地面師たち

話題のドラマを、遅ればせながら(ほぼ)イッキ見した。本ドラマは実際に起きた地面師グループによる不動産詐欺事件を下敷きにしたフィクションである。モデルの事件と場所を変えていたり(五反田→高輪)、金額が微妙に違ったり、会社名もちょっと変えていたりする(積水ハウス→石洋ハウス)が、その他はわりと実名を使っていたりして、日本のドラマにしてはがんばっている。そして、実在の事件に基づいているということは、この詐欺は最終的には成功することが想定される。が、それでも、物語終盤で地面師達には思いもよらぬピンチが続々と起き、こちらをハラハラさせる。ハラハラ?そう。この話では彼ら地面師たちが主役であり、いくら犯罪であっても我々は彼らにいつしか感情移入してしまっている。つまりこれはピカレスクものだ。先日感想を書いた『ソウルの春』よりも、より明確にそうだ。その要因としては、地面師を演じる役者達が魅力的というのもある。ピエール瀧さんや小池栄子さんなど、私の好きな演技派ばかり。特にピエールさんの演技は物真似が出るほど印象的だ。「もーえーでしょう!」
また、チンピラ役のアントニーもいい。私はすみません、こんなにアントニーに演技ができるとは思っていなかった。あと、敵役(騙され役)だが、山本耕司さん。いつもは冷静さを失わないのだが、今回は騙されてうろたえる滅多にないお姿も見れる。

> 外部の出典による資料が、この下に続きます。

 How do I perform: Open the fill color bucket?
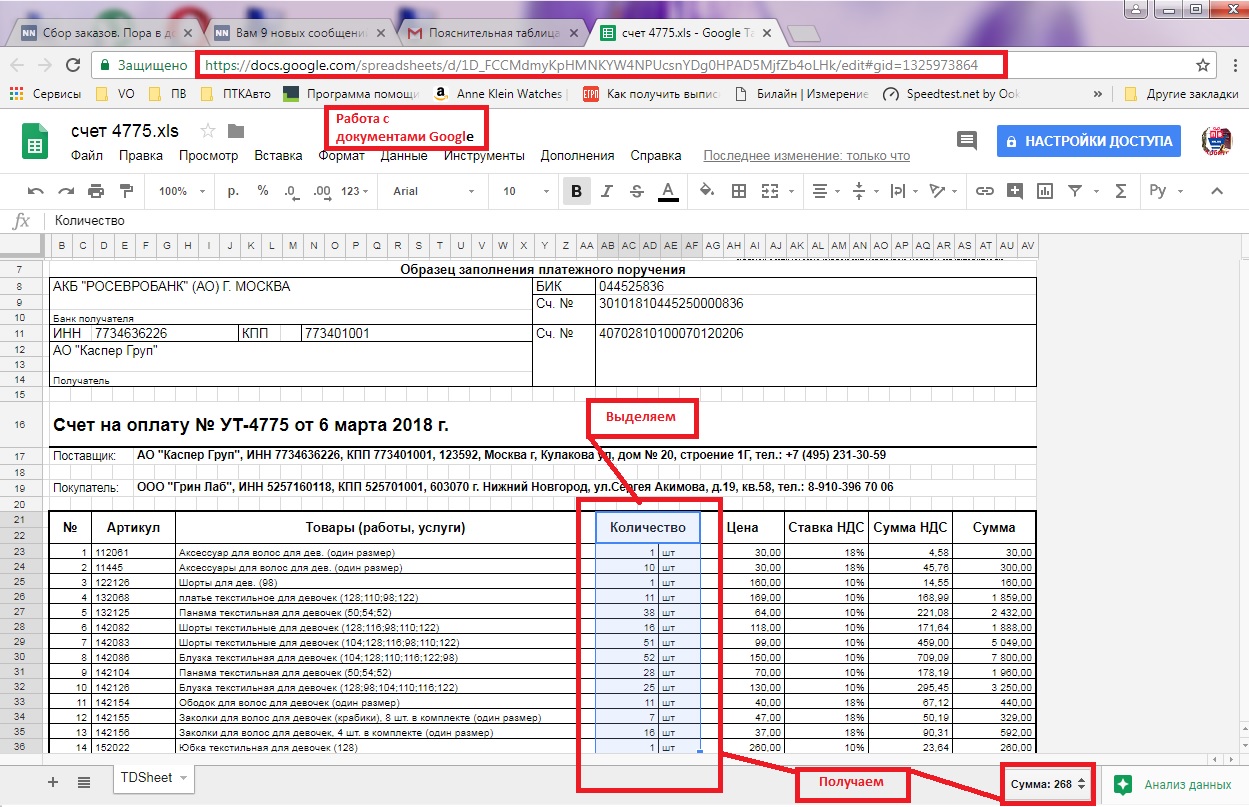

しかし、あまりにも犯罪者寄りに描いてしまうのはまずいという判断か、親玉のハリソン(トヨエツ)は詐欺を成功させるためなら殺人も厭わない、いわばサイコパスな、思いきり悪い奴として描かれる。私はこの設定がちょっとリアリティラインを崩してしまっていると思う。まあ、リリーフランキー演じる刑事は殺され、その仇討ちで池田エライザさんが犯人を執拗に追うという動機になっているし、ハリソンを悪くしないと綾野剛さんと最後対峙が生まれないので、気持ちは分かるのだが。全体としては十分楽しめたのだが、ここはちょっと惜しいところ。